Problem requirements:
In the material below, find all lines with the string "target" and copy them.

Data shown:
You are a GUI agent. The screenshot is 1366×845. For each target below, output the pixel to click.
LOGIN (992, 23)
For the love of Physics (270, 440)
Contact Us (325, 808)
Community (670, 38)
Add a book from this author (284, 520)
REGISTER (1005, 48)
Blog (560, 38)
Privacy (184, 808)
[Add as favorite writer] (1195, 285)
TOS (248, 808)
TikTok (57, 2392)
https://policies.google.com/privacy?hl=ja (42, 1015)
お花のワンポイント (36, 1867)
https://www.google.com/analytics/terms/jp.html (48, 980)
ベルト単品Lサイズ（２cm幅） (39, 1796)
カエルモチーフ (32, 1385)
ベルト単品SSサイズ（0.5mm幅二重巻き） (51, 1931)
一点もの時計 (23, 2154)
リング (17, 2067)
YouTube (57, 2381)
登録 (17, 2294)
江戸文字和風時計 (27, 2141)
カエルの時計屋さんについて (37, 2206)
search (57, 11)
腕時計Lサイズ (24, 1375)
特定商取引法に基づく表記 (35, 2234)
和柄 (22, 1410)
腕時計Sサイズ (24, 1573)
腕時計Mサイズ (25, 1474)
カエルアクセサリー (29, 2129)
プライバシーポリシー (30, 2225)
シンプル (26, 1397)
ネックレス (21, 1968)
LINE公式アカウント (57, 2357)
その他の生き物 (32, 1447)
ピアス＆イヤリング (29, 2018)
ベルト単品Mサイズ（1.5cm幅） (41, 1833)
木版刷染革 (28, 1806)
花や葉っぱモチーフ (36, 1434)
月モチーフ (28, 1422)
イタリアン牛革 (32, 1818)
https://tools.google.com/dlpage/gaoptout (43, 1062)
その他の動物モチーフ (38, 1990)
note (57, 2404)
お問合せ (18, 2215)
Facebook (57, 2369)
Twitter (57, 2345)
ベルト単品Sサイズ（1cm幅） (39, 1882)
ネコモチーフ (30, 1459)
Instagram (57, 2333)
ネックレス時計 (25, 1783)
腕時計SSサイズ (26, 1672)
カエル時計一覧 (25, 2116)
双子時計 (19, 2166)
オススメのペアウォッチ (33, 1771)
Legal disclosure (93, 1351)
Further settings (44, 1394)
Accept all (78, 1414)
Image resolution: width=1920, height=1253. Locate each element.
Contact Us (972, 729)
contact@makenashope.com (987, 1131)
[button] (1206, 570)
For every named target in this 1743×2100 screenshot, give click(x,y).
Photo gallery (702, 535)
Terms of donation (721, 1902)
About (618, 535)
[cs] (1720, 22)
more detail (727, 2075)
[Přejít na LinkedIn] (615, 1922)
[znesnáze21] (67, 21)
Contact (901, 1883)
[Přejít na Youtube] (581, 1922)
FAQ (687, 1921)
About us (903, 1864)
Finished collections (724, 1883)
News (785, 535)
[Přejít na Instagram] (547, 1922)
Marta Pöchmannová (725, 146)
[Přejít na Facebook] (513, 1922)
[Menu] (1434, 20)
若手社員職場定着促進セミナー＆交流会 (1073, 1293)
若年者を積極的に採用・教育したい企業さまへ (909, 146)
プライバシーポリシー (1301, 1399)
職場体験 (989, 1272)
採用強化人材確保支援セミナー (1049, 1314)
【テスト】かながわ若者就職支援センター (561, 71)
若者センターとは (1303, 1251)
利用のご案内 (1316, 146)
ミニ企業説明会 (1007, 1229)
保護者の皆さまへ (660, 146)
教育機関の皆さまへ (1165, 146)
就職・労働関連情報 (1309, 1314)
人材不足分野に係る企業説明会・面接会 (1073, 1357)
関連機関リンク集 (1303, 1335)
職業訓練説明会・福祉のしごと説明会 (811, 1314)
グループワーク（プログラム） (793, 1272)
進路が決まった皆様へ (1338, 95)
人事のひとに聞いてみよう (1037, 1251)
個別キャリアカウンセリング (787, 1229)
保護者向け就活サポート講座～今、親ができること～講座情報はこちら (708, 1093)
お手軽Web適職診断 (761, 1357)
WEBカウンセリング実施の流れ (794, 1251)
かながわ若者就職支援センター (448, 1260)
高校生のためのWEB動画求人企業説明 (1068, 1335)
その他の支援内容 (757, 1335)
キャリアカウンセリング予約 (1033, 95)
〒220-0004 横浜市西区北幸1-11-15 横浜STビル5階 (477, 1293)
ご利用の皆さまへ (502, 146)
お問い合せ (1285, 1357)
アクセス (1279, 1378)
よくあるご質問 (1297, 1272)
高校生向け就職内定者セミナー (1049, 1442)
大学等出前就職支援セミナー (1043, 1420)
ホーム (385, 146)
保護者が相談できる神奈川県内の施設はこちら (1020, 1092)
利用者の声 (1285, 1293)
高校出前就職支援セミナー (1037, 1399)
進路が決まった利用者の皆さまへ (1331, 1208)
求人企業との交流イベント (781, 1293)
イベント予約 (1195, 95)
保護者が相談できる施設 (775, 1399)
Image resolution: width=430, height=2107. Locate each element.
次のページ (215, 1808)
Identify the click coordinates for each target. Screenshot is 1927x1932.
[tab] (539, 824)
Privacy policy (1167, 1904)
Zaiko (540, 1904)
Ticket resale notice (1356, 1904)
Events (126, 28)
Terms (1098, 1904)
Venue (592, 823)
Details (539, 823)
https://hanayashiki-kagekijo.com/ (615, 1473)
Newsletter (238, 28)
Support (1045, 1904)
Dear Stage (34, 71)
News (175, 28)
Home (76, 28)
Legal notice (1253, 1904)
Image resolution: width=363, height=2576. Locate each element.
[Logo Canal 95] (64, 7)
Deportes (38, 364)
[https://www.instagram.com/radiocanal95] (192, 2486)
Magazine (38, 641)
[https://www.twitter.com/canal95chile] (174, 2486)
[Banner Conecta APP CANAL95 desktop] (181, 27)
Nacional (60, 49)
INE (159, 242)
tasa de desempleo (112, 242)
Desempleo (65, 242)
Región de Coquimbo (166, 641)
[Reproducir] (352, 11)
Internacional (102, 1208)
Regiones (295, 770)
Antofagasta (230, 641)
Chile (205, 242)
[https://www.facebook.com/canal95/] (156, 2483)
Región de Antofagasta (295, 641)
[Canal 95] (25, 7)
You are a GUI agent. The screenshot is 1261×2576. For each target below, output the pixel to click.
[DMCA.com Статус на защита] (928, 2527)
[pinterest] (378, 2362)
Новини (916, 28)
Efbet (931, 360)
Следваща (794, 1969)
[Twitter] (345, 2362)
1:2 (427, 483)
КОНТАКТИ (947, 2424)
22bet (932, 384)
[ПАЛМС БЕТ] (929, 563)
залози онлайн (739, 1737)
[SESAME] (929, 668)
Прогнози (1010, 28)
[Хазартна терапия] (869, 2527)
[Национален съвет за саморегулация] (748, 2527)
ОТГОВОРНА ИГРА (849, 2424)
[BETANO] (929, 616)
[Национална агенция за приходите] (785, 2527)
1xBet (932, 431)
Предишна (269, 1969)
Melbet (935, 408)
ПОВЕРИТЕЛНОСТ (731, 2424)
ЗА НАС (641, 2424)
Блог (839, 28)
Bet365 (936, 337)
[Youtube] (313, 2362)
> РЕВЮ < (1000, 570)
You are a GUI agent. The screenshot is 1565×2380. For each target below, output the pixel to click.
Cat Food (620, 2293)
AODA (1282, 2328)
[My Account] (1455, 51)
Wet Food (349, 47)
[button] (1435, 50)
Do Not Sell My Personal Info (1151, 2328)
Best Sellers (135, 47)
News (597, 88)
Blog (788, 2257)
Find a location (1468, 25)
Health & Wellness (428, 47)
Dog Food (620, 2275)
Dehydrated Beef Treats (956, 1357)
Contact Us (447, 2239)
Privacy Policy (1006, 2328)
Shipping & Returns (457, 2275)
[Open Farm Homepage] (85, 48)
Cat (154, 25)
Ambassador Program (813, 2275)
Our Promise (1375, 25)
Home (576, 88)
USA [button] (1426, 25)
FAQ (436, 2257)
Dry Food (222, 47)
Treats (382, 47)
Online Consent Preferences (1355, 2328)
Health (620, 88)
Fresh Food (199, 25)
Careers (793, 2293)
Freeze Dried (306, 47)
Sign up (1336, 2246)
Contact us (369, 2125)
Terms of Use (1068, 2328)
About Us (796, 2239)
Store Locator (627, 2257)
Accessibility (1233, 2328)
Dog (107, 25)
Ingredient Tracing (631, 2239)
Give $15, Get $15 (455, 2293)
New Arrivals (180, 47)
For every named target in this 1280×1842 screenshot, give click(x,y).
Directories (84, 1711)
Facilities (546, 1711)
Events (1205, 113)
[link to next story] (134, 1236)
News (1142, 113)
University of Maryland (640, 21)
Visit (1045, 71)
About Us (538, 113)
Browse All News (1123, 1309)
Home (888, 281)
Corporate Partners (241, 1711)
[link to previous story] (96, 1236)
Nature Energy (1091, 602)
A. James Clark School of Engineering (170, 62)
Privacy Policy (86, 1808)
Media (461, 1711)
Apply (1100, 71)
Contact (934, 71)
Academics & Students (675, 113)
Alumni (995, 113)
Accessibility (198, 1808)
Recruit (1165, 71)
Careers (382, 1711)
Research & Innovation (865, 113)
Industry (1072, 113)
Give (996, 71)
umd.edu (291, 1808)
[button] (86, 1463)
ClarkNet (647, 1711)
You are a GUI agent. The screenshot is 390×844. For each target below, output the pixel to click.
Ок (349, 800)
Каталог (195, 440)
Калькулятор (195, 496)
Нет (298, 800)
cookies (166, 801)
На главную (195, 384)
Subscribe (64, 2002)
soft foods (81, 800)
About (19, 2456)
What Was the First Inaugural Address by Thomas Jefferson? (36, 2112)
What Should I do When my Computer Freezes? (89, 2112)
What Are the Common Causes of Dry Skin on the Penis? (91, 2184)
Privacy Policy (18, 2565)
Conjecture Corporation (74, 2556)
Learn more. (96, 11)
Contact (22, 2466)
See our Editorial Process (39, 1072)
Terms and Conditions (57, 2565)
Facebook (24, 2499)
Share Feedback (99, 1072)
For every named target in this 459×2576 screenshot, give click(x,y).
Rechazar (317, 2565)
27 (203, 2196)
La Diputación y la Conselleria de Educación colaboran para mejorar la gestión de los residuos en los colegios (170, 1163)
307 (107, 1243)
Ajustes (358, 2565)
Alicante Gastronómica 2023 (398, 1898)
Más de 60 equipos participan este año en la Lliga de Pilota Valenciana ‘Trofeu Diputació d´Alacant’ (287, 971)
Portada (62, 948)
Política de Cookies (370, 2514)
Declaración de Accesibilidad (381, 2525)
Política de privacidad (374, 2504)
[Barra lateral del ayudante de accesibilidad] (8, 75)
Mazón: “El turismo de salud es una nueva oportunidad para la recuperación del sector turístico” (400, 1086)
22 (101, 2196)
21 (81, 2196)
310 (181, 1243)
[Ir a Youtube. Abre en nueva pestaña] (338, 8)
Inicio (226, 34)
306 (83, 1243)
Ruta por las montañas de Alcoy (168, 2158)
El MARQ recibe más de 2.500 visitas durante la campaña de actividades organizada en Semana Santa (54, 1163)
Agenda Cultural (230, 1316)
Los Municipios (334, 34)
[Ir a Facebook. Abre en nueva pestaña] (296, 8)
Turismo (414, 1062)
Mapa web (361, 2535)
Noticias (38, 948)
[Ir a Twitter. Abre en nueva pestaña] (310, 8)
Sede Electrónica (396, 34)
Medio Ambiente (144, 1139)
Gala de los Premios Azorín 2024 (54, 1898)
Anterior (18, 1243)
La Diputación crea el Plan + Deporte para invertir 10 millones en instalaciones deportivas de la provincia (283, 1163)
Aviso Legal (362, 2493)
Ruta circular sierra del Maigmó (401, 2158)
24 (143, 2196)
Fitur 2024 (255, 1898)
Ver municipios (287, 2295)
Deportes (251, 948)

Output of the exercise:
You are a GUI agent. The screenshot is 1366×845. For each target below, output the pixel to click.
For every named target in this 1743×2100 screenshot, give click(x,y).
Identify the click coordinates for each target. Screenshot is 1927x1932.
You are a GUI agent. The screenshot is 1261×2576. For each target below, output the pixel to click.
You are a GUI agent. The screenshot is 1565×2380. For each target below, output the pixel to click.
For every named target in this 1280×1842 screenshot, give click(x,y).
You are a GUI agent. The screenshot is 390×844. For each target below, output the pixel to click.
For every named target in this 459×2576 screenshot, give click(x,y).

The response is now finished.